## [WORK TO COMPLETE]
In the records below, find the line containing "Given: Open the" and transcribe it and every line after it exactly; leave the pictures out.

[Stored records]
== Segment start ==
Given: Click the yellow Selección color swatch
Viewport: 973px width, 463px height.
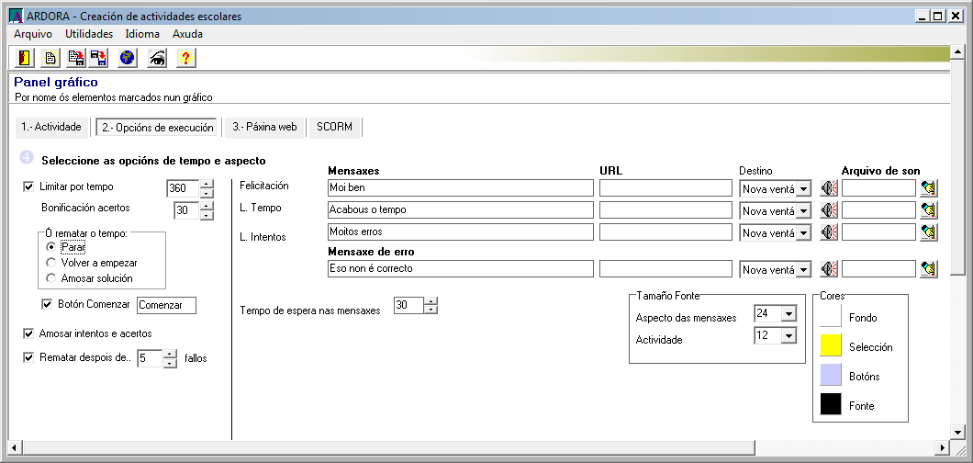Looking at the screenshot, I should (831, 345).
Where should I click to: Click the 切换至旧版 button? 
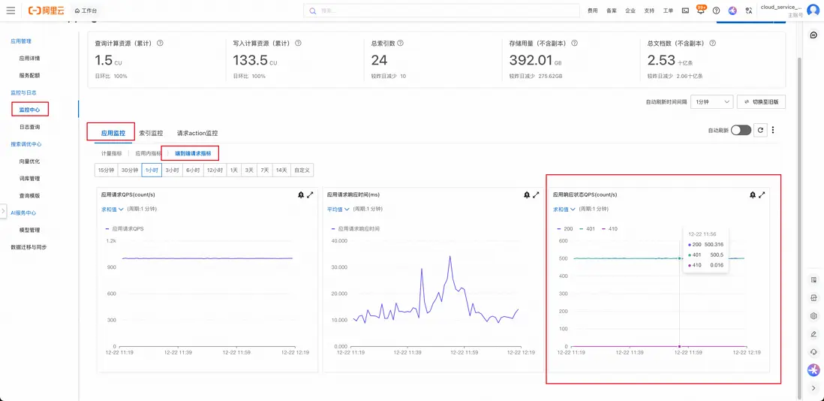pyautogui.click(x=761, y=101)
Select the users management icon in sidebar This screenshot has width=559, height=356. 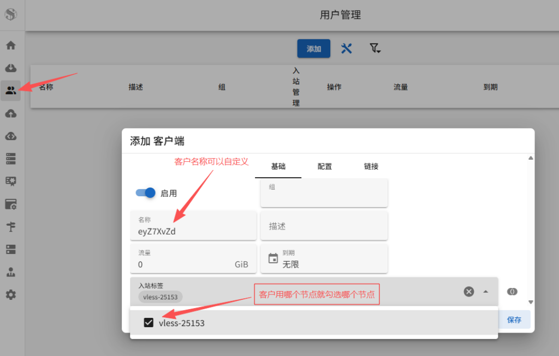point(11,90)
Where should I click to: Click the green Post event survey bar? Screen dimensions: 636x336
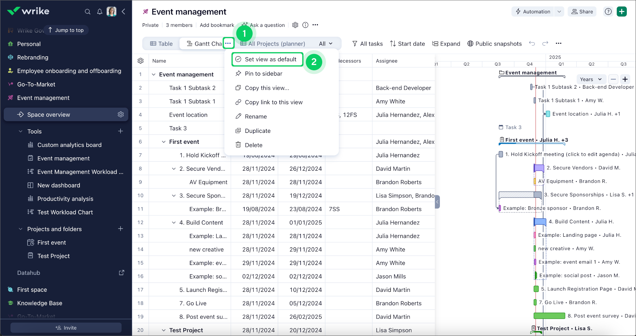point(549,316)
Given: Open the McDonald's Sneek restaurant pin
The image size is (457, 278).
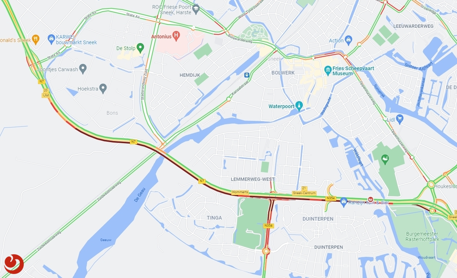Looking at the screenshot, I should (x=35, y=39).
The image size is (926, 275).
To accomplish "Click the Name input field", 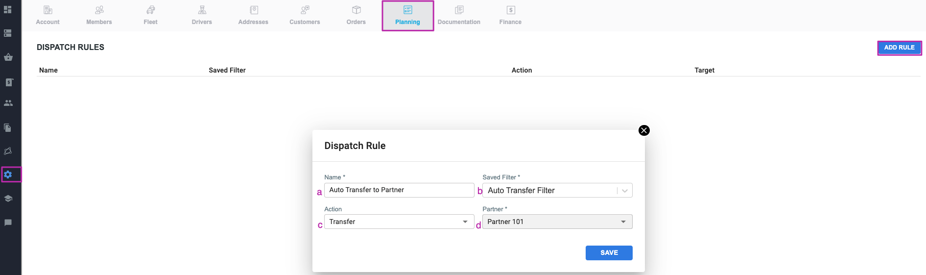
== Segment end ==
## [ANSWER BOX]
Given: Open the McDonald's Sneek restaurant pin
The image size is (457, 278).
Looking at the screenshot, I should (x=35, y=39).
The image size is (926, 275).
To accomplish "Click the Name input field", 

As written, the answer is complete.